Friends of the studio,
Two weeks ago, I ended the drought on West.SB with Camera-Friend—a collection of twenty-nine photographs from the first half of this year. In the March edition of studio news, I wrote about my lack of publishing as “failing to rise” to my goals for creative output, but, in the wake of putting that story into the world, I’m thinking about it less as goal-accomplishment and more as keeping a proper balance between what’s personal and what’s public.
My photography practice is personal and typically done on long walks alone, yet from the beginning, it’s been paired with some form of sharing in public. It’s hard to imagine one without the other. But I’m constantly moving back and forth across this “personal to public” spectrum—at times, compulsively sharing from a shallow well of work, and other times, producing a wealth of photographs and drafts and keeping them to myself.

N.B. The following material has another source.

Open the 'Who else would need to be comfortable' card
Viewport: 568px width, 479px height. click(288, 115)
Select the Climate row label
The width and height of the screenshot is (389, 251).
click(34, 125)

I’m not at my best on either end of that spectrum. I know the anxiety of feeling overexposed and the frustration of feeling hidden.
I began the story telling of “difficult days” this first half of the year. This isn’t the time or place to share further, except to say that when life is most difficult, I want to retreat inward—to hide. So, Camera-Friend is a collection of photographs I loved making alone, offered in service of keeping proper balance. And if you feel inclined to share a response to it, I will enjoy hearing it.
These months in new client work, I started a naming, branding, and messaging project with the South Bend Community School Corporation, a video project with Commuters Trust—and continued collaborating with Kath on her studio’s design projects with Misfit Society Coffee Club and Crooked Ewe. And in newly released client work, I finished photography for Mariah Keener’s single “Jesus-Loving Queer Kid,” Sarah Bloom Studio, and Symphonic Capital, and produced a video series for the South Bend-Elkhart Regional Partnership with Chuck and Ryan.
One of the pleasures of studio life this season is collaborating with Jason Adam Miller on the release of his first book When The World Breaks. With a lot of help from Kath, we built a new jasonadammiller.com and designed tour graphics, templates for quote posts, a study guide, and a pocket booklet for release party attendees.
The book is out next week, so I’m spending most of August on the road for J’s tour—we’re starting here in South Bend with a release party tonight, then journeying through Nashville, Raleigh, Denver, Belfast, and Los Angeles.
On the radio waves, The New Spring Style Vol. 2 started playing in May, and a summer playlist is coming soon.